Il giudice di primo grado ha quindi correttamente desunto, da questi convergenti ed univoci elementi, il convincimento della esistenza, in capo al R. (e, per quanto necessario, anche in capo alla di lui moglie F.D.), non soltanto della consapevolezza del pregiudizio arrecato alle ragioni del creditore, ma anche della dolosa preordinazione dell’atto in frode a quest’ultimo, da parte del (anche futuro) debitore (cF., sul rilievo legittimamente assegnato ad elementi indiziari univoci e convergenti, in tal senso, tra le altre, Cass. Civ., III, 10.10.1998 n. 25.016, secondo cui “ai fini dell’accoglimento dell’azione revocatoria ordinaria, la prova della fraudolenta collusione tra il debitore ed il terzo (cosiddetto “consilium fraudis”) può essere fornita anche attraverso presunzioni semplici, massimamente se fondate sulla qualità delle parti del negozio fraudolento e sulla sua tempistica rispetto alla pretesa del creditore”.

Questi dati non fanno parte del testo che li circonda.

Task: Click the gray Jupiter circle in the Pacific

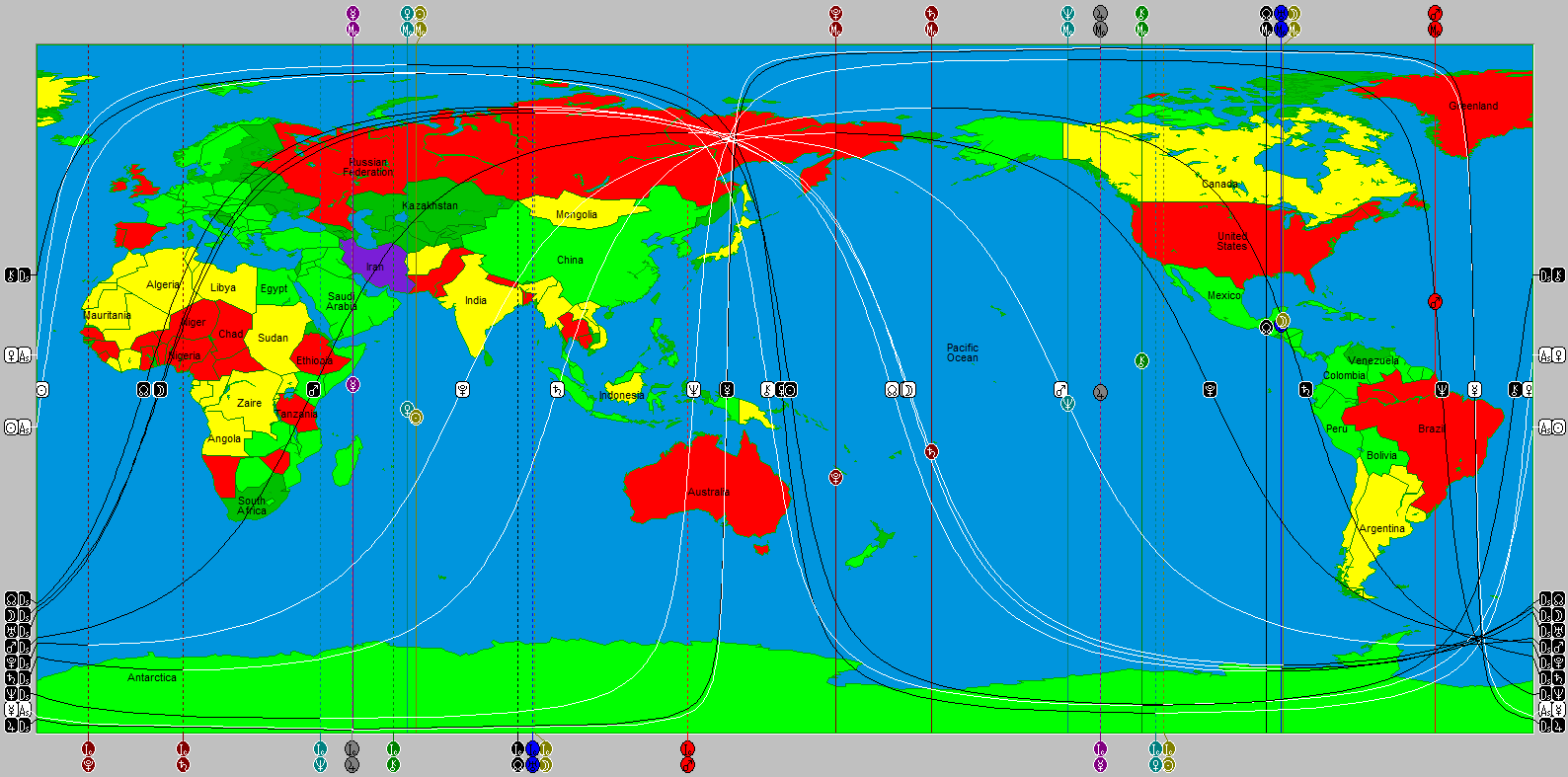Action: [x=1100, y=392]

La sentenza, pertanto, non merita le censure mosse dagli appellanti in quanto, nonostante la anteriorità dell’atto impugnato rispetto al sorgere del credito vantato dal P. nei confronti del R., vi sono plurimi e convergenti ragioni, ben sottolineate nella parte motiva della decisione assunta dal primo giudice e non scalfiti dalle censure articolate dagli appellanti, per ritenere che la costituzione del fondo patrimoniale fosse preordinata proprio a scongiurare eventuali azioni di rivalsa o di surroga conseguenti al pagamento di quanto la B.M. aveva richiesto all’appellato in forza ed in virtù della fideiussione da questi sottoscritta.
Le spese
La sentenza impugnata va pertanto confermata con le spese di lite della fase di appello che seguono la soccombenza.
PQM
definitivamente pronunziando sull’appello principale proposto da L.R. e F.D. avverso la sentenza n. 181/06 resa dal Tribunale di Frosinone, pubblicata in data 17.3.2006, respinge l’appello principale e conferma integralmente la impugnata sentenza;
condanna gli appellanti, in solido tra loro, alla rifusione delle spese del presente grado di giudizio che liquida, in favore del P., in Euro 2.800,00 per diritti, di cui Euro 1.000 per diritti ed Euro 1.800,00 per onorari, oltre Iva e Cpa come per legge.
Così deciso in Roma l’11 aprile 2012.
Depositata in Cancelleria il 20 settembre 2012.